Cell Division Stimulation
Specific proteins, such as epidermal growth factor (EGF), stimulate cell division and growth.
EGF receptors pair with protein tyrosine kinases for signal transduction.
G Proteins
G proteins are crucial in signal transduction; they mediate the exchange of GDP for GTP to activate the signaling cascade for cell growth.
When activated, G proteins lead to the growth of epidermal tissue for functions such as healing wounds or replacing damaged cells.
Mutations or improper activation of G proteins and tyrosine kinases can lead to uncontrolled cell proliferation, often correlated with cancer development.
The inactive state has GDP attached, while the active state has GTP, indicating a switch in activity.
If GTP cannot be hydrolyzed back to GDP, active signaling continues leading to excessive cell growth.
Uncontrolled Cell Growth
Cancer cells often result from g protein signaling being constantly active due to lack of regulation (inability to revert back to inactive state).
Consequences include the formation of tumors and masses of cells.
Apoptosis
The programmed cell death mechanism prevents damaged or infected cells from spreading harm to other cells.
Key triggers of apoptosis include detachment from the extracellular matrix and damage signaling.
Important during stages like embryonic development and as a defense mechanism against cancerous cells.
Extracellular Matrix (ECM)
Cells attached to ECM receive constant signals indicating they are healthy and continue to grow.
Detaching cells may induce apototic pathways due to unfavorable conditions.
Paracrine Signaling and Yeast Growth
Yeast cells release a signaling molecule called mating factor to induce a different growth cycle in neighboring yeast.
This form of signaling is localized and affects only surrounding cells.
Autoinducers
Bacterial cells release autoinducers to communicate density to surrounding bacteria.
In low density, the signal does not provoke a strong response; in high density, it triggers a positive feedback loop promoting collective behaviors (e.g., toxin production).
Amplified Behavior
When bacteria sense a high density of their kind, they ramp up production of autoinducers which encourages cooperation and actions like toxin secretion to enhance survival and resource exploitation.
Glycolysis
Divided into two phases: the energy-requiring phase (first half) and the energy-releasing phase (second half).

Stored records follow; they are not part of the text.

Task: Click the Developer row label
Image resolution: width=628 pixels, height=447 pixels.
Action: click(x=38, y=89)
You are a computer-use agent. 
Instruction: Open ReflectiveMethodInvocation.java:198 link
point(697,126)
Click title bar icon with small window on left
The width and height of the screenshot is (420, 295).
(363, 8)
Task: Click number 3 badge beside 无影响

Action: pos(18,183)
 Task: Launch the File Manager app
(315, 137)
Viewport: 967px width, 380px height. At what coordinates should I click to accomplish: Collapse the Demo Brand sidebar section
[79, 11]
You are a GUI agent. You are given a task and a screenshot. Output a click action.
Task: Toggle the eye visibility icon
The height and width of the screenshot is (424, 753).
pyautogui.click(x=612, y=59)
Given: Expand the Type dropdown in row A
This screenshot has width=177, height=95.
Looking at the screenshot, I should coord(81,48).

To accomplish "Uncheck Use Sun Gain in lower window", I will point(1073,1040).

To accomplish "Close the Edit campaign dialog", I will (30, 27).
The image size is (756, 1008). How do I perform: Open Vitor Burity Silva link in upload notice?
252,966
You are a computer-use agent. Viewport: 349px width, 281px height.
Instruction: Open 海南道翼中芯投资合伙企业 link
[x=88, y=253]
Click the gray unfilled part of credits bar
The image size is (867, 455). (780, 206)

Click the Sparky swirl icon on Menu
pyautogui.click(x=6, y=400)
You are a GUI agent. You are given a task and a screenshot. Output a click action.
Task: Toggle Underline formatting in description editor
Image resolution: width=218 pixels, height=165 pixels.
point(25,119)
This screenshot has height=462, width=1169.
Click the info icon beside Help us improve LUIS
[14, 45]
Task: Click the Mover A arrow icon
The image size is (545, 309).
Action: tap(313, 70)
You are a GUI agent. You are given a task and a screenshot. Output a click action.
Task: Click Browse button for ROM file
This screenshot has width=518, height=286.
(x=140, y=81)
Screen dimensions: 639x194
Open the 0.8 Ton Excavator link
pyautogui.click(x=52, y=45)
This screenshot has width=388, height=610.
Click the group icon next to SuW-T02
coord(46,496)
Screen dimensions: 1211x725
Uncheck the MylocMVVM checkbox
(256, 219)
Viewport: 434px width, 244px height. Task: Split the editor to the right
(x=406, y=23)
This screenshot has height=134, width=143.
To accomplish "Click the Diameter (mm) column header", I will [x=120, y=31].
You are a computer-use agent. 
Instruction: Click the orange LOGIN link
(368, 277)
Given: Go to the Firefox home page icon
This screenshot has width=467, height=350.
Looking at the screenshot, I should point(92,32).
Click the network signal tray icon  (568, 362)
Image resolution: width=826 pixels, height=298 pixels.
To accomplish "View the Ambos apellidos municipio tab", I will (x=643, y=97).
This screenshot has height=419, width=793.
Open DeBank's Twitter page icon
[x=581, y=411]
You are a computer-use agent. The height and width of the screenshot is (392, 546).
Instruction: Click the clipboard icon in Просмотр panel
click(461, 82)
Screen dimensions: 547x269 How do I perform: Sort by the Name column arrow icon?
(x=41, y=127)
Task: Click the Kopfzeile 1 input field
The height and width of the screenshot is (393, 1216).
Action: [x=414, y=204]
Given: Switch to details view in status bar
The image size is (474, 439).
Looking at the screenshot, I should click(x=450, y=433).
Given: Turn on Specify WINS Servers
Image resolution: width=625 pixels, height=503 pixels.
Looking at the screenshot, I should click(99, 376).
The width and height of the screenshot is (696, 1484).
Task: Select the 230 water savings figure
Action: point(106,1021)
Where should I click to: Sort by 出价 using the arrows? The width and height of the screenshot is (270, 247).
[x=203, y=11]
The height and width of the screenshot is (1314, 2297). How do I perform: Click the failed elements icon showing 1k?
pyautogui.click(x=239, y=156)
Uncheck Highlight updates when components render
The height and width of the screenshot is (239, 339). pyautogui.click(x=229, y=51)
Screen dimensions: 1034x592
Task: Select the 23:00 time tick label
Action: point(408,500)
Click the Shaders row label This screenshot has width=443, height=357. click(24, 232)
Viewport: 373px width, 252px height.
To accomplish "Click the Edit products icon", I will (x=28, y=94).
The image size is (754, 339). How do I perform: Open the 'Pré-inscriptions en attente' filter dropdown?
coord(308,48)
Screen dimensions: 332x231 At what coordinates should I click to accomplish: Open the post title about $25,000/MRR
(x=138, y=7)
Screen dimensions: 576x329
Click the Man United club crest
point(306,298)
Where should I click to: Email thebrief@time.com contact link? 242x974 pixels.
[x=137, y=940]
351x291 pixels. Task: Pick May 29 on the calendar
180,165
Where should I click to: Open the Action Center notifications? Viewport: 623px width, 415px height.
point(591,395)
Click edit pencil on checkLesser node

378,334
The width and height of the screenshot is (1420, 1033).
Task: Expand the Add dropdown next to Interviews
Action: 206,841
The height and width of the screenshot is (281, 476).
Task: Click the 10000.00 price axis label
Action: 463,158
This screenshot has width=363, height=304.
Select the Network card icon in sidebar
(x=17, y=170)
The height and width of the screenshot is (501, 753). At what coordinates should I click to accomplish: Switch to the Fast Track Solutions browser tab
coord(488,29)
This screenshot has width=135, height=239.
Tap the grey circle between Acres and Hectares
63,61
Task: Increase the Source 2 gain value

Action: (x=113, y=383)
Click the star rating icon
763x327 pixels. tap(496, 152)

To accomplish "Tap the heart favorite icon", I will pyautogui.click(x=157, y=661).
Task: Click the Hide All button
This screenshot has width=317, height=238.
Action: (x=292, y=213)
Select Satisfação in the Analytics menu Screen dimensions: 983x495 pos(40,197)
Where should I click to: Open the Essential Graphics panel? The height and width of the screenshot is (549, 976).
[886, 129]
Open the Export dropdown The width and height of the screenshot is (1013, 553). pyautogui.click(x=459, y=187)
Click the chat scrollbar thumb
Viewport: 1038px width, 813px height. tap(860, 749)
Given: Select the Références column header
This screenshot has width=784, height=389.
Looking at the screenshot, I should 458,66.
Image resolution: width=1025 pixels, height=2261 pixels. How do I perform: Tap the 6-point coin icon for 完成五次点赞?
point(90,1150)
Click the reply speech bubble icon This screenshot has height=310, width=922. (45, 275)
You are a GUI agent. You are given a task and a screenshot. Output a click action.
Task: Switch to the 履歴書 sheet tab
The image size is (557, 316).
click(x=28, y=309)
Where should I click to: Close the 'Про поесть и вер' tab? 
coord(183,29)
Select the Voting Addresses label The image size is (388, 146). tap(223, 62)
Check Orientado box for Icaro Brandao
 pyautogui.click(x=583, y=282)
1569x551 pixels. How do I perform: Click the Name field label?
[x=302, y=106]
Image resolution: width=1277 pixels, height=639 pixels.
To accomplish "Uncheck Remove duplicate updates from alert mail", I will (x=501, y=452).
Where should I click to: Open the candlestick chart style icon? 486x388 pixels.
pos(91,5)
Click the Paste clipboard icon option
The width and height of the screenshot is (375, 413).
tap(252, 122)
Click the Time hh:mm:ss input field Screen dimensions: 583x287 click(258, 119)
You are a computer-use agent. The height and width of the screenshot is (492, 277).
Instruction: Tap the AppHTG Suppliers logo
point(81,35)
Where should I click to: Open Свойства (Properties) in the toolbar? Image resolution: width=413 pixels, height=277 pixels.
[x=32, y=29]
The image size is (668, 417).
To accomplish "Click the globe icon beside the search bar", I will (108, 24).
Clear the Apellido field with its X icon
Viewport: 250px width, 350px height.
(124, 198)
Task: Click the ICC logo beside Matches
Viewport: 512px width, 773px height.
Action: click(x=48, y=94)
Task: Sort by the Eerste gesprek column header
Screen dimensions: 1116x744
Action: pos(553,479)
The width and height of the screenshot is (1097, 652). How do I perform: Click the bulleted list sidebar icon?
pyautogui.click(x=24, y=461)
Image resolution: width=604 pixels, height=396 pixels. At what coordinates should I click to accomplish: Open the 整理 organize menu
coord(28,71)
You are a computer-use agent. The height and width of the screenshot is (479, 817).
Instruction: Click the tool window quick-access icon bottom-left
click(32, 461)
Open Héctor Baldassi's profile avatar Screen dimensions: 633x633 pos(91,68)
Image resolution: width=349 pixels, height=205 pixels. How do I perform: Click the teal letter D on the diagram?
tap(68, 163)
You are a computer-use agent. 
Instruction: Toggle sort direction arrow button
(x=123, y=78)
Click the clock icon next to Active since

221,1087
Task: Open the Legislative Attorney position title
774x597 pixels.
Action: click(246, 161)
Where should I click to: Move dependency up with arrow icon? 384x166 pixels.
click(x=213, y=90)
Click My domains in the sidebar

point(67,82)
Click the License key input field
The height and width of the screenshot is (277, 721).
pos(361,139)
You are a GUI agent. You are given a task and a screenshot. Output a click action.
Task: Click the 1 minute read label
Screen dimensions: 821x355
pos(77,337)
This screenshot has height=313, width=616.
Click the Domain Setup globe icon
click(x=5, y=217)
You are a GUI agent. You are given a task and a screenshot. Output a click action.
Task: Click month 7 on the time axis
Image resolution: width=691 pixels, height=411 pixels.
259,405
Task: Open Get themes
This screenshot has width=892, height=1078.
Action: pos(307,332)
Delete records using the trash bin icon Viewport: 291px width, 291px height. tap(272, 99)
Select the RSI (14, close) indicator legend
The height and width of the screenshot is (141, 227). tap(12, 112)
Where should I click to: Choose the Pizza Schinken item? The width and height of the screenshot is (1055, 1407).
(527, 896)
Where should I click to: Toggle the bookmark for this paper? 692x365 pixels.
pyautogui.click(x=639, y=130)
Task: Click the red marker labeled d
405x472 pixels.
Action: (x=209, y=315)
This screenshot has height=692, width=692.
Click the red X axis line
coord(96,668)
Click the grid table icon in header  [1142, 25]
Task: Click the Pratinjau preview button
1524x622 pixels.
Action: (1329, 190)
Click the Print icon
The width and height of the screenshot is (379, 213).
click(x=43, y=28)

Important for understanding metabolic efficiency and energy extraction from glucose.
Pyruvate to Acetyl CoA
During conversion, carbon is removed, indicating the decarboxylation step that links glycolysis to the citric acid cycle.
Proton Gradient
Energy released from electronic transfer generates a proton gradient across the mitochondrial membrane, driving ATP synthesis via chemiosmosis.
Single plants exposed to various light colors show differential absorption; chlorophyll reflects green light and absorbs blue and red effectively.
Calvin Cycle Activation
Requires carbon dioxide and regenerates key intermediates (e.g., RuBP) to sustain photosynthesis.
Upon bacterium ingestion, white blood cells release chemical messengers that initiate inflammation response proteins synthesis by the liver.
G Protein Activation
Active when GTP is bound; inability to hydrolyze GTP means a protracted active state leading to amplified immune responses.